**Your instructions:** Using the records that follow, copy every line containing the word "screenshot".

**Data extracted from a collection:**
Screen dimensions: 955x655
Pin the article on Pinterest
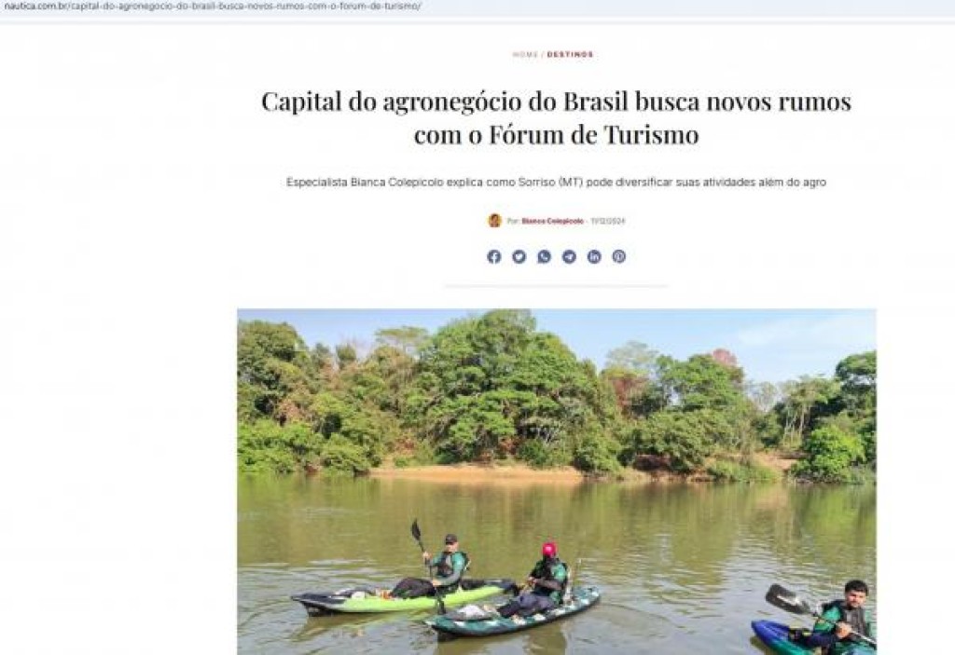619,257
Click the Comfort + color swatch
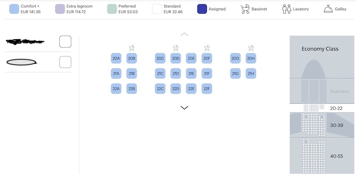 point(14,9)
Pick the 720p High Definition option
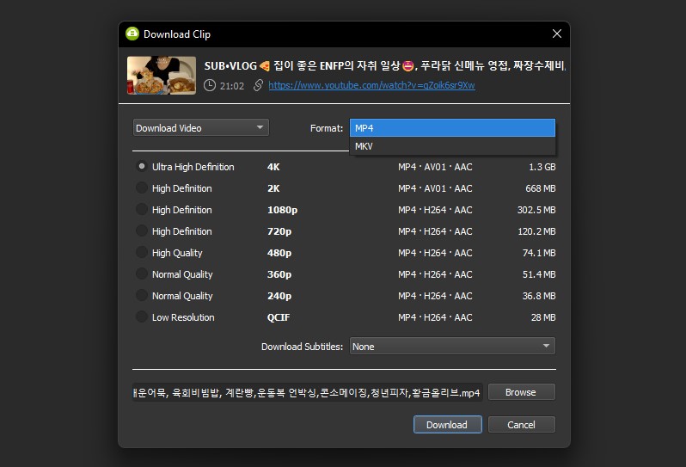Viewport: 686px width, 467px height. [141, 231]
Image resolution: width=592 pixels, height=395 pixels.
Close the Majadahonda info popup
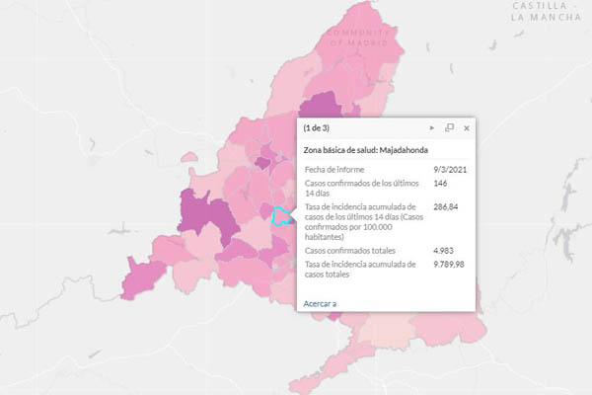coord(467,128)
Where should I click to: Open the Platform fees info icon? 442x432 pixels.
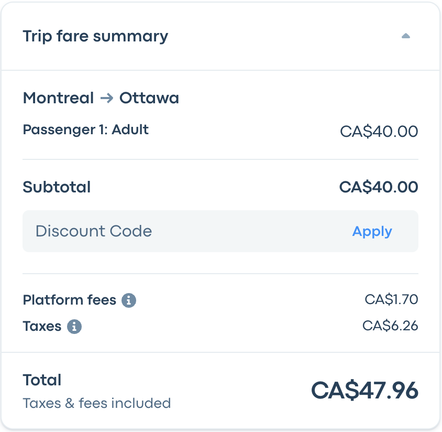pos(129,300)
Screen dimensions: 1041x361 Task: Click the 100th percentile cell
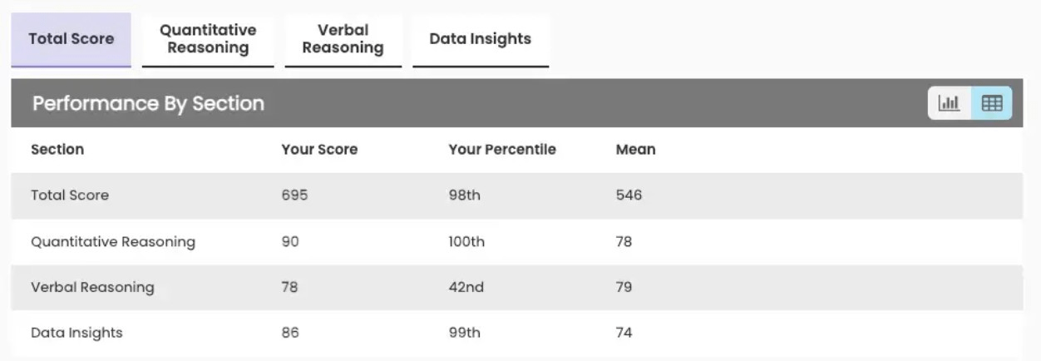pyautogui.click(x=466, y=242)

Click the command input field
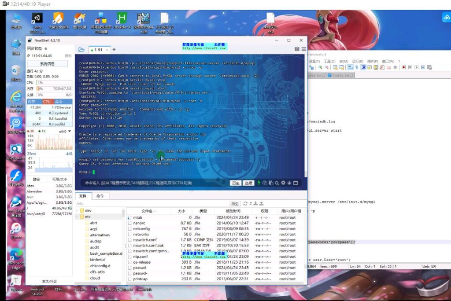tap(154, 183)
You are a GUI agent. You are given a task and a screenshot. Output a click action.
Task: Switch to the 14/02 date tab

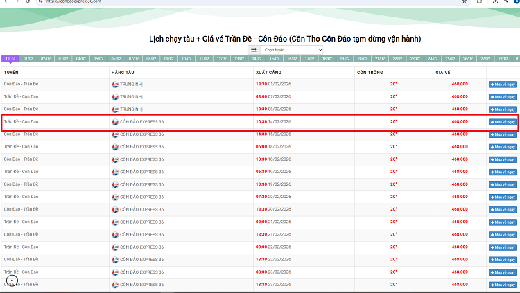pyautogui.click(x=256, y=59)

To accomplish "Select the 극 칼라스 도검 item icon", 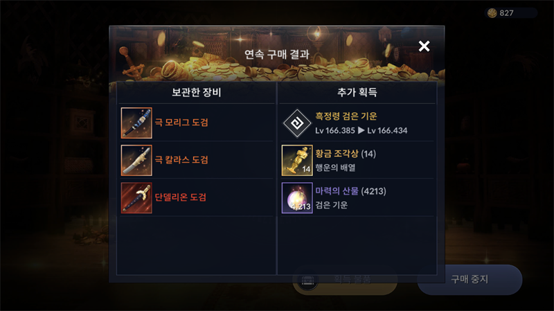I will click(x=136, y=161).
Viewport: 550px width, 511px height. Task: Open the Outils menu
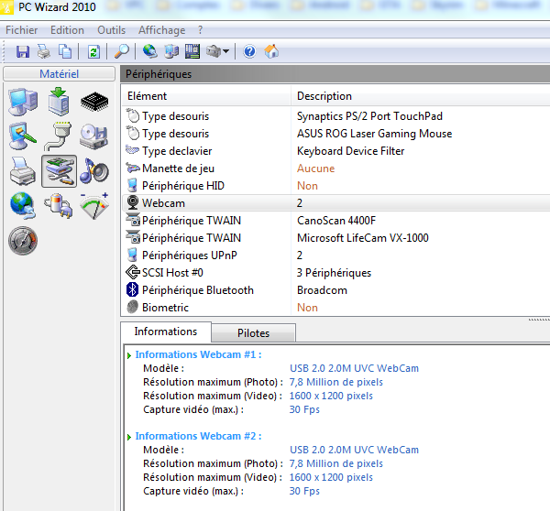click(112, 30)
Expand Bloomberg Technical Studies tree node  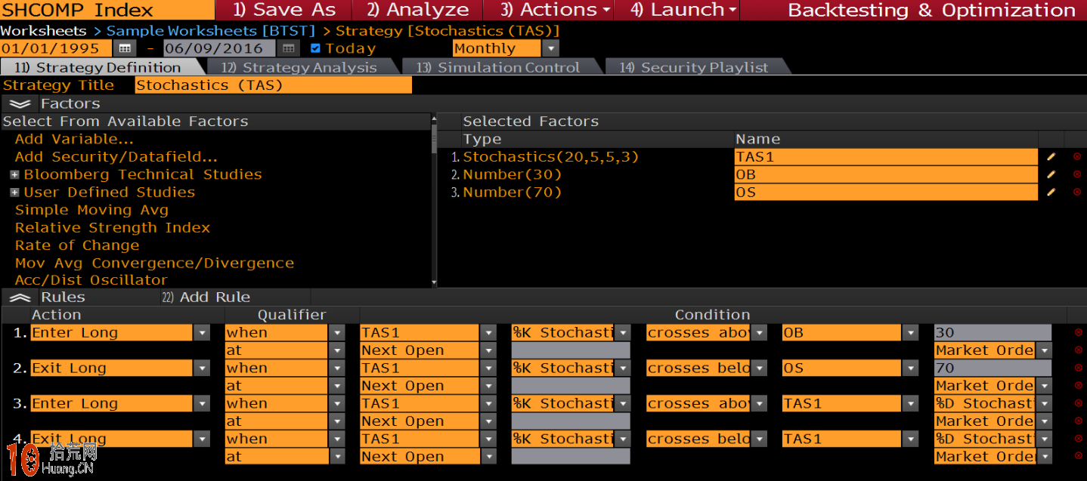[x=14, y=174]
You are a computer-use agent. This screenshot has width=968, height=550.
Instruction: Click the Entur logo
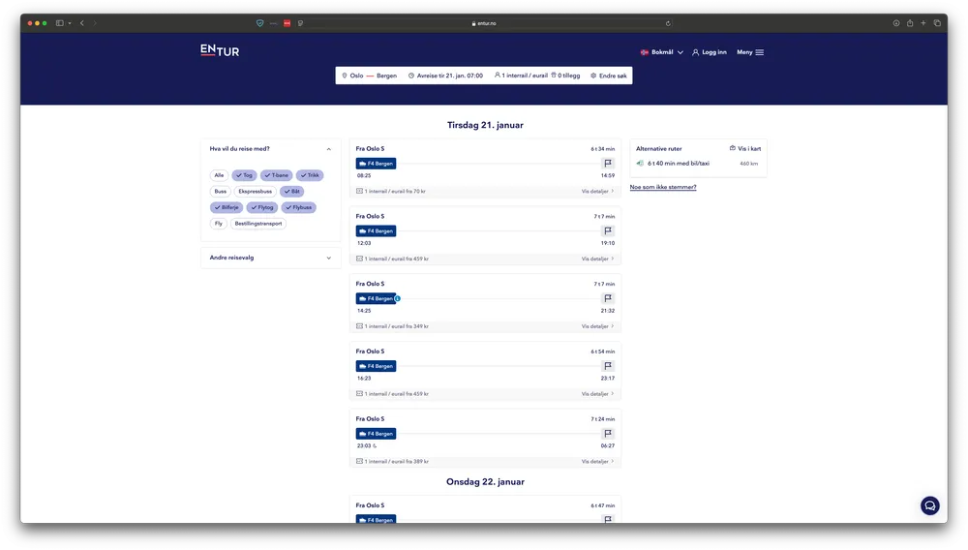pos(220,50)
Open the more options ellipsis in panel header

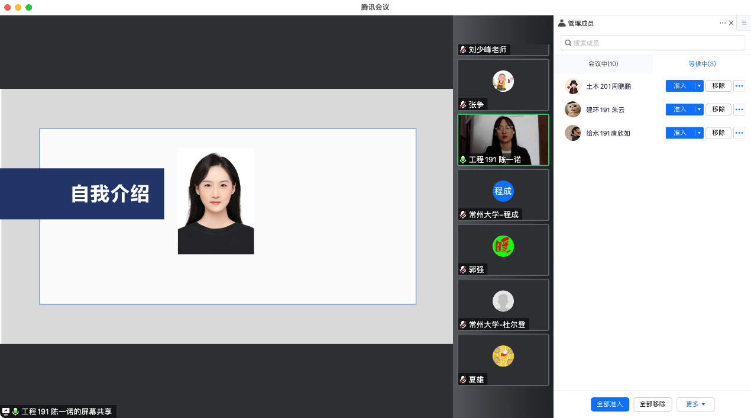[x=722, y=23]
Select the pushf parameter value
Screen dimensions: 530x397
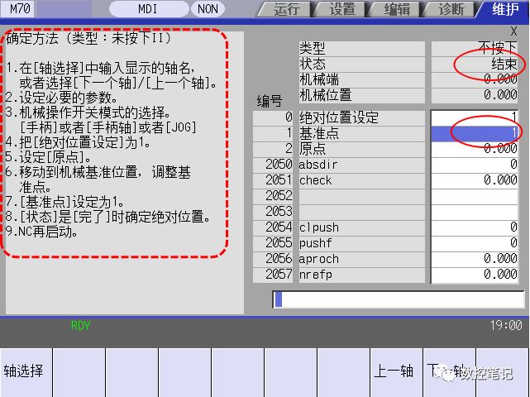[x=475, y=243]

**Solution to this task:**
You are a GUI agent. You are given a task and a screenshot. Output a click action.
You are a computer-use agent. This screenshot has width=968, height=550.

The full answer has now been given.